Тусе доложили на следующий день. Она дернулась, вскинула руки, будто получила в лицо горящей головней, и закричала так, словно головня была взаправдашней, настоящей. Радович, никогда прежде не видевший, чтобы Туся плакала, не знал, что предпринять, тыкался то с водой, то с утешительными благоглупостями, – словом, говорил и делал не то даже больше обыкновенного, хотя больше, кажется, было просто невозможно.

Ничтожное, ничтожное существо.

К похоронам, устроенным по высшему разряду (Радович даже не подозревал, что человеческая смерть может обойтись в такую сумму), Туся опухла от слёз так, что едва могла идти. Она вцепилась в край гроба, как цеплялась когда-то за руку Мейзеля, нет, сильнее, и Радович едва, один за другим, разжал ее пальцы. Поцеловал каждый – впервые по-настоящему, тепло. Бедная, жалкая, подурневшая. Живая. Она не заметила ни поцелуев, ни его самого – тоже впервые.

Оба сада – и старый, и молодой – захлебывались от цветения. В усадебном парке, радостном, весеннем, еще полупрозрачном, был спешно поставлен склеп, пока деревянный, временный, но Радович, уже знавший жену хорошо, не сомневался, что через год-другой здесь будет возведена усыпальница не хуже царской. Ошибся.
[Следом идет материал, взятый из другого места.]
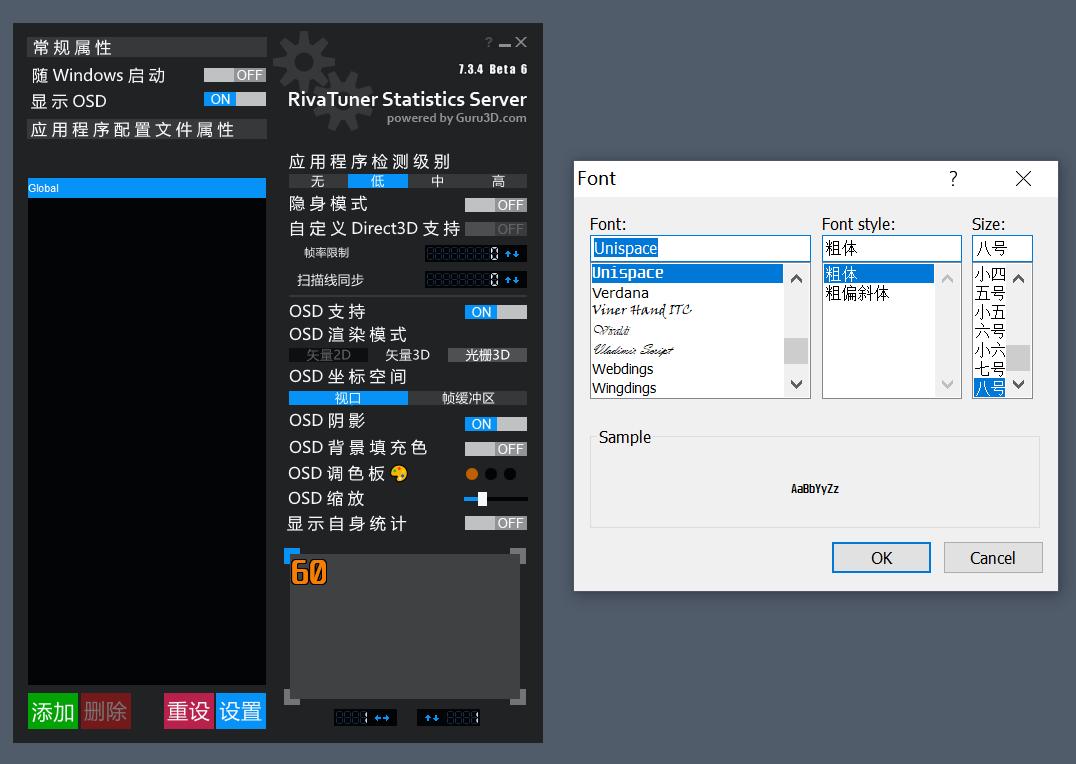Viewport: 1076px width, 764px height.
Task: Click the orange swatch in OSD调色板
Action: (470, 473)
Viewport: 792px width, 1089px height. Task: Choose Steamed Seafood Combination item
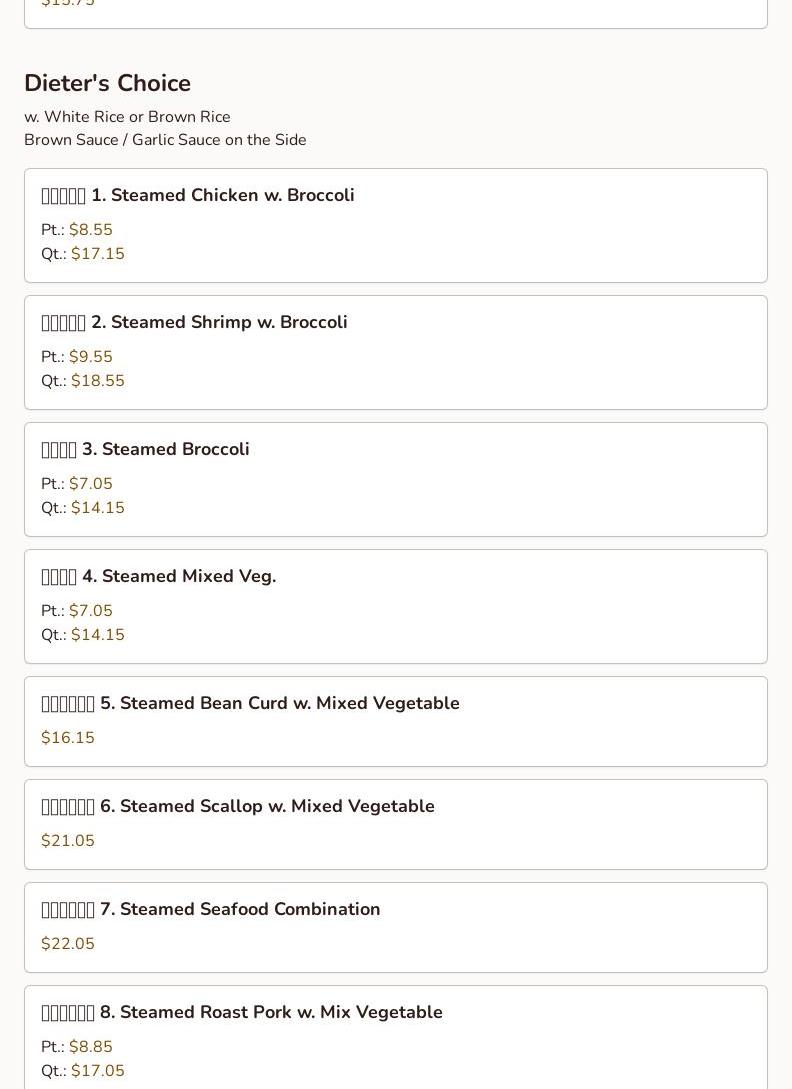[x=396, y=928]
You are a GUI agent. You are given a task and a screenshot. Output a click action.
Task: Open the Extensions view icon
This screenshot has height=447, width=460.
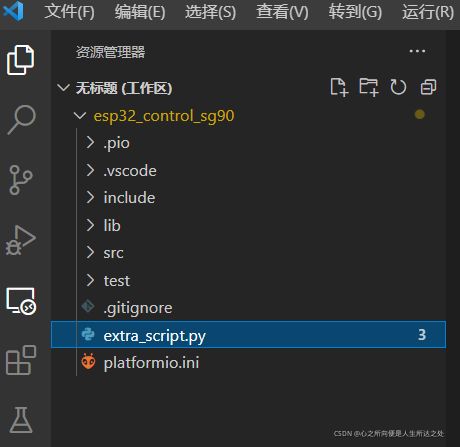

Туся поставила над могилой Мейзеля часовню – кружевную, нежную, розово-мраморную, похожую на девочку-подростка, которая привстала на цыпочки, чтоб дотянуться до поспевших яблок.

В Бога она не верила, кстати. Как и Мейзель.

Он сам ее так воспитал.

Духовную огласили на поминках – заверенную по всем правилам у нотариуса. Мейзель, педантично разузнавший, что к домашним завещаниям много придирок, предпочел не возиться с поиском достойных душеприказчиков и бумаги, удовлетворяющей капризный Сенат. Имущества он не нажил, зато капитал в денежных бумагах в размере двухсот восьмидесяти семи тысяч сорока рублей должен был быть передан Наталье Владимировне Радович (в девичестве – Борятинской) и употреблен на осуществление любого ее желания.

Туся перестала плакать – первый раз с пятого мая. Приподняла голову, словно не веря. И вдруг встала и, зажимая рот платком, побежала вон. Спешно, на живую нитку сшитое траурное платье шумно заторопилось вместе с ней, заглушив последние слова Мейзеля. В завещании он распорядился, чтобы на его погребение было употреблено не более двухсот рублей из указанных денег.

Не хотел быть в тягость даже в этом. Даже мертвый не желал обременить.

Эту волю никто не выполнил. Не услышал.

Радович нашел Тусю в конюшне. Она шагами вымеряла стены, что-то тихо бормоча. Потом повернулась к Радовичу – совершенно прежняя, сияющая сквозь опухшее, раненое, больное тем же самым яростным рваным светом, который так поразил его когда-то при первой встрече.

С таким же страшным и радостным лицом Вук Короман всегда садился за карточный стол. У Саши такое же лицо было, когда он… Когда мы…

Радович сглотнул. Нет. Не вспоминать. Нельзя вспоминать. Нельзя.

Всё теперь будет, – сказала Туся хриплым, растрепанным от слёз, как будто войлочным голосом. – Ставочная конюшня. Призовая. Маточная. Жеребятник. Манеж. Свой завод – самый лучший в России.

Но главное – пастбища свои.

Наконец-то.

Наконец-то!


Конный завод в Анне был заложен через три месяца после смерти Мейзеля. Туся ухнула в строительство с головой – как когда-то прыгала в Битюг, с визгом, с веселыми брызгами. Она спорила с архитектором, бранилась с подрядчиками, требовала невозможного – и невозможное это, как всегда, получала. Радович, и через семь лет брака не переставший бояться, что в одно прекрасное утро его за полной никчемностью вышвырнут вон, пытался помогать жене во всем, суетился, сновал, лез под ноги – и презирал себя за это отчаянно.